Como a minha família é tradicional, a criação me fez escolher a Polícia Militar. Quando éramos crianças, por exemplo, nossos pais nos levavam para eventos muito masculinos e chegávamos a manusear armas na infância. Na família têm bastante militares, tanto de polícias quanto do Exército. Então depois de terminar o ensino médio, iniciou a pressão para entrar na corporação.
Só que, ao entrar para a Polícia Militar, procurei tudo o que havia de mais perigoso por causa dessa minha revolta pessoal. Fazia os cursos mais esgotantes, cheguei a ir a missões da Força Nacional e sempre topava quando precisavam de voluntários para algo que expusesse a pessoa ao perigo. Era como se estivesse procurando algo para dar errado.

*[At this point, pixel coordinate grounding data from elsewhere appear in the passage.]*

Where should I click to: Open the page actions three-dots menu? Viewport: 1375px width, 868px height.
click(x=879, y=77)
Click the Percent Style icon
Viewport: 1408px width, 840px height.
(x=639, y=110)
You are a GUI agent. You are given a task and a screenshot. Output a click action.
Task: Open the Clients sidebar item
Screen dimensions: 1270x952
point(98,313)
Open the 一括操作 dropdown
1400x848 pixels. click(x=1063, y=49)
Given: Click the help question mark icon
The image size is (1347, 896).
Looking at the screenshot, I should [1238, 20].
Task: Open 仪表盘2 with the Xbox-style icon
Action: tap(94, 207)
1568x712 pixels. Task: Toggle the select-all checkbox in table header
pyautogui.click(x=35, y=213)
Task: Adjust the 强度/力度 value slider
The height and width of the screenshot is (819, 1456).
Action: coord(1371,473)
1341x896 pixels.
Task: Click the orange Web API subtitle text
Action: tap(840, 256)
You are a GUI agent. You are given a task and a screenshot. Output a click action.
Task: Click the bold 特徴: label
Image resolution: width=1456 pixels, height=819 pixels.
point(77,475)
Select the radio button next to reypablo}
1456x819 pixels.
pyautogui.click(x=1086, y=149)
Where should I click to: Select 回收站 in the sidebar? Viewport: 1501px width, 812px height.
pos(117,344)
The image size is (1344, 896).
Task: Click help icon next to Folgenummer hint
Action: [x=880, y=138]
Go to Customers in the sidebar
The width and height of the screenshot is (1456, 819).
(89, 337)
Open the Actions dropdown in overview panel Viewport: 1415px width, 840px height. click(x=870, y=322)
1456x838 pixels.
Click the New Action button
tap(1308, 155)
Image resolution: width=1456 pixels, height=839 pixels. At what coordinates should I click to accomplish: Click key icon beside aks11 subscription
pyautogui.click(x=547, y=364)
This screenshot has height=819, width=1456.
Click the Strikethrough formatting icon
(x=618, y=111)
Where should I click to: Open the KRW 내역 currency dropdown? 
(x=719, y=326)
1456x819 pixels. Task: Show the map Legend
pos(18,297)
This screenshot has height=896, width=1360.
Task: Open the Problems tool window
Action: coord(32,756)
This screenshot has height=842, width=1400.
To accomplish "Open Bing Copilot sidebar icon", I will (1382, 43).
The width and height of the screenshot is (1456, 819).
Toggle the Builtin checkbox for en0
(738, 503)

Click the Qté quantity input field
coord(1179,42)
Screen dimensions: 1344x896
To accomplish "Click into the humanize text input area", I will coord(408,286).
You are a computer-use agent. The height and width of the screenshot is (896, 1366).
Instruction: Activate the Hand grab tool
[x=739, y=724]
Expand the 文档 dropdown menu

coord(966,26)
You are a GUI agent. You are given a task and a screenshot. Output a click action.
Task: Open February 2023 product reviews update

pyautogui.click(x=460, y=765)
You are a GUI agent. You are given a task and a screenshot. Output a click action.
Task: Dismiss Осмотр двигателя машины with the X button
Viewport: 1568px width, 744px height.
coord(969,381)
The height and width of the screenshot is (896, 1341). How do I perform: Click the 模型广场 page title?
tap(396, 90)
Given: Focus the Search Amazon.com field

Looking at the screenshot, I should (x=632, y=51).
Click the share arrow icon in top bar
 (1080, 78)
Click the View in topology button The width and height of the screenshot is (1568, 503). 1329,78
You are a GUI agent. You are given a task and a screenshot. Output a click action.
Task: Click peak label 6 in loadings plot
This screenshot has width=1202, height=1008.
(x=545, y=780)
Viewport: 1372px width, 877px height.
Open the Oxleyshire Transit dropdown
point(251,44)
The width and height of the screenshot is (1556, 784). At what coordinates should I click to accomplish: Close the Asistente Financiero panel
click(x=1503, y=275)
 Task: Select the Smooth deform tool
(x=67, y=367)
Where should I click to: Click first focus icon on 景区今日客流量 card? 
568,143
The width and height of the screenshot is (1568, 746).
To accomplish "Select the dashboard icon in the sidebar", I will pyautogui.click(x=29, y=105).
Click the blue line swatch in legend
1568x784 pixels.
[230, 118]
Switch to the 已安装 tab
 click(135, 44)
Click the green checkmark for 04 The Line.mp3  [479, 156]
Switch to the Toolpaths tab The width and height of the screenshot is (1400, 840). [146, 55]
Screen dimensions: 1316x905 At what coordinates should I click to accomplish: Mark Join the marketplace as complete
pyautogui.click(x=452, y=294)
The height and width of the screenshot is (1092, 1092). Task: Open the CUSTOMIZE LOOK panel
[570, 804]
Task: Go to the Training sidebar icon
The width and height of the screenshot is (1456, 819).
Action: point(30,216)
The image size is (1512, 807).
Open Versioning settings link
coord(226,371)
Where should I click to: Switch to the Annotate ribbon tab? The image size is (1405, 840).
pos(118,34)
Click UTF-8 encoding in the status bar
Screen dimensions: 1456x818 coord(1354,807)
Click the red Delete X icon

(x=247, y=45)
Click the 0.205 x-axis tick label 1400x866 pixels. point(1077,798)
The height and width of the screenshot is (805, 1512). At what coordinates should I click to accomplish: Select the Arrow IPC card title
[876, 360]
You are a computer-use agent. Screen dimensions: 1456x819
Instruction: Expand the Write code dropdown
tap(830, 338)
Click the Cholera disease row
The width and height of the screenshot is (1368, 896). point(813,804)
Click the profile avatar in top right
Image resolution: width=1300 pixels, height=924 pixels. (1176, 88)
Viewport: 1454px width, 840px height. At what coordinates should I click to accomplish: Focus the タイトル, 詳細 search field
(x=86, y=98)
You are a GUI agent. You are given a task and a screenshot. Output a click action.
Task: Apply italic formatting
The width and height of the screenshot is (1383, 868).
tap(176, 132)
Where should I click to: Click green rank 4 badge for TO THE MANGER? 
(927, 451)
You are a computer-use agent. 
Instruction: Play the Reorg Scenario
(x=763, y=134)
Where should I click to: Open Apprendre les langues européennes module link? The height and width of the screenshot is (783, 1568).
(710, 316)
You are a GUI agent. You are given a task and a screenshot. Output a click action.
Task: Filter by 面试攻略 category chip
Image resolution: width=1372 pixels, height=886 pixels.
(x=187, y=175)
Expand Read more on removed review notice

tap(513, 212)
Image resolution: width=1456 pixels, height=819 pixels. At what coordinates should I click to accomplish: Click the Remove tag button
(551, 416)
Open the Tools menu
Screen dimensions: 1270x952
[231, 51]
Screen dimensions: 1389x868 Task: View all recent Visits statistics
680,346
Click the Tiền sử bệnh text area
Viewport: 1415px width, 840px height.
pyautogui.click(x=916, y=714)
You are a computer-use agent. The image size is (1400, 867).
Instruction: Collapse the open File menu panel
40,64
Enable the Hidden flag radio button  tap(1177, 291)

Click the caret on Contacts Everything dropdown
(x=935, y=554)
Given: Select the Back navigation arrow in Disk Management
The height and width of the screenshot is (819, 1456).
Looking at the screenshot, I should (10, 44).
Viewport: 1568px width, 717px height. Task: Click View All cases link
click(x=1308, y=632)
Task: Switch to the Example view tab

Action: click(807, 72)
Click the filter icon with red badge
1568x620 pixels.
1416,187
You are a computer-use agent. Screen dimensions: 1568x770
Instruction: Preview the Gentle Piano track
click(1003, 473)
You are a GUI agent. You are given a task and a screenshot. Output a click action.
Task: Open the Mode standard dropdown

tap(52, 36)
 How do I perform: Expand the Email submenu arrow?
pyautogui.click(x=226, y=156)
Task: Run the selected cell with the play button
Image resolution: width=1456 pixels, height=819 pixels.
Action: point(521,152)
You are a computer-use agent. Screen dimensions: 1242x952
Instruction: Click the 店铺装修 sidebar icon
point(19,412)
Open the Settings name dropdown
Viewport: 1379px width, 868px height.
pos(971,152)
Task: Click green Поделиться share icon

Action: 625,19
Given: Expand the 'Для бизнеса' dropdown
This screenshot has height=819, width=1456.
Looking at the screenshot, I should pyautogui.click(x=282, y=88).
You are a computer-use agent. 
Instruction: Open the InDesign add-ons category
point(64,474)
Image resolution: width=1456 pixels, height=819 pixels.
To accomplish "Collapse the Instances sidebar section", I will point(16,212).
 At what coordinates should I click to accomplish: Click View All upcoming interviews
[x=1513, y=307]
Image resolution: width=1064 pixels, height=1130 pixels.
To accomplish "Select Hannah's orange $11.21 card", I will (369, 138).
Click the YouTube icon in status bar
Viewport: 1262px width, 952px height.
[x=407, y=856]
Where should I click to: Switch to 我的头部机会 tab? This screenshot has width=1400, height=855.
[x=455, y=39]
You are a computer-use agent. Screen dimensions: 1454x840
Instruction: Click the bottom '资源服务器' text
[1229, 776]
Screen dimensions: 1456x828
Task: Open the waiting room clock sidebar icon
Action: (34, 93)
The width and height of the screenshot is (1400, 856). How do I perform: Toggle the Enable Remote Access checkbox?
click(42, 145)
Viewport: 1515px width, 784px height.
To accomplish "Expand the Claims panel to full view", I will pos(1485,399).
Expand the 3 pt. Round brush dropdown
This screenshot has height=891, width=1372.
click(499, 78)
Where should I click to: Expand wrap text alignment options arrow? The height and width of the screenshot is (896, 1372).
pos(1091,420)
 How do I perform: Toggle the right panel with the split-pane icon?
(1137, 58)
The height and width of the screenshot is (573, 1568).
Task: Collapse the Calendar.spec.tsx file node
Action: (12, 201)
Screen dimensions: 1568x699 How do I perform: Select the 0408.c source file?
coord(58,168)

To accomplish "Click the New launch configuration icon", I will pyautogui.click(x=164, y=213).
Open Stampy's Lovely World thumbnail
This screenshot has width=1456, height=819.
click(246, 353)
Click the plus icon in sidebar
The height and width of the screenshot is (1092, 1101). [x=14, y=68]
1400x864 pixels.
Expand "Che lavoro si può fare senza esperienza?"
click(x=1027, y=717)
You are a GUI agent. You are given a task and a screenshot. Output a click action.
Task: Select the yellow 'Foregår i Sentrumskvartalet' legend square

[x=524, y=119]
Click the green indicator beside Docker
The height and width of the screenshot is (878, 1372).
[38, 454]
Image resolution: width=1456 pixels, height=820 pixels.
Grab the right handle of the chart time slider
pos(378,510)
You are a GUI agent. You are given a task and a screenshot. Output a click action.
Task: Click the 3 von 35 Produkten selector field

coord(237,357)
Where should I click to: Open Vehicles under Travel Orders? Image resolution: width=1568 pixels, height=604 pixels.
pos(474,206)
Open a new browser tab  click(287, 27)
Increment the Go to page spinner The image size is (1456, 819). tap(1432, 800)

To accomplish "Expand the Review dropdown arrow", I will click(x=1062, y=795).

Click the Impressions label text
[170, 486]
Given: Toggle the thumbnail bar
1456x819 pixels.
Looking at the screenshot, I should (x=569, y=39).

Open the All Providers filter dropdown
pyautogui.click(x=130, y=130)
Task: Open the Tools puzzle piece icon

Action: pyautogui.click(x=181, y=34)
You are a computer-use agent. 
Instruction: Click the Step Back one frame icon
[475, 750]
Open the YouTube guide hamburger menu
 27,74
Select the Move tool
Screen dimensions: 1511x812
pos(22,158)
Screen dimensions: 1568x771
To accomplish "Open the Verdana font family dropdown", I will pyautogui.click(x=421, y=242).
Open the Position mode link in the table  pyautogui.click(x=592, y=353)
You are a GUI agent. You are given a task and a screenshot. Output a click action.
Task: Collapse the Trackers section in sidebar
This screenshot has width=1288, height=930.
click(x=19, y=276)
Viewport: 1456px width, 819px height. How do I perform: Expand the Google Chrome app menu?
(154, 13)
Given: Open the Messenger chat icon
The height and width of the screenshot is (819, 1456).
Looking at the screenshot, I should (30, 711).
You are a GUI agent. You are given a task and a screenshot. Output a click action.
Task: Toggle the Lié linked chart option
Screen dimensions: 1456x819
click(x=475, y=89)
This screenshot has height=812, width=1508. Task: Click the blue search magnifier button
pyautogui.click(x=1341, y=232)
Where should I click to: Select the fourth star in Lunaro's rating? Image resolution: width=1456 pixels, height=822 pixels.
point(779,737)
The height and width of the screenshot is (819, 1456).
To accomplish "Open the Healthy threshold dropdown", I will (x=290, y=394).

Com o passar dos anos, fui amadurecendo. Quando eu comuniquei da transição à corporação, eu e meu comandante fizemos uma espécie de acordo. Tinha uma licença para tirar e a usei para não chegar de surpresa no dia seguinte já de outra maneira. As pessoas precisavam saber da informação antes.
A PM orientou toda a tropa, promovendo uma palestra sobre o que é identidade de gênero, durante este período que estava fora. Houve uma preparação para o meu retorno. O gesto foi uma surpresa bem positiva.
Sempre me preparei para o pior na corporação, porém, quando procurei os superiores para comunicar da transição, recebi diversas mensagens de militares me dando apoio. Acredito que isso acabou sendo reflexo do meu histórico profissional duradouro e empenhado dentro da polícia.
"Agora quero ser mais militante"
Depois de superar essa batalha pelo reconhecimento, aos 43, quero continuar trabalhando com amor. Carrego uma responsabilidade muito grande para futuros militares trans, já que qualquer coisa de errado poderá servir de pretexto para não aceitarem mais.
Após tudo isso, vejo que meu caso servirá de exemplo para demais pessoas que tenham o mesmo desejo dentro da PM ou futuros profissionais, pois agora a corporação sabe como lidar, já que fui a primeira em 185 anos da instituição.
Com meu nome alterado no sistema de registro da PM, agora pretendo retornar às ruas. Ainda quero ser mais militante, não apenas por mim, mas por outras pessoas trans como eu."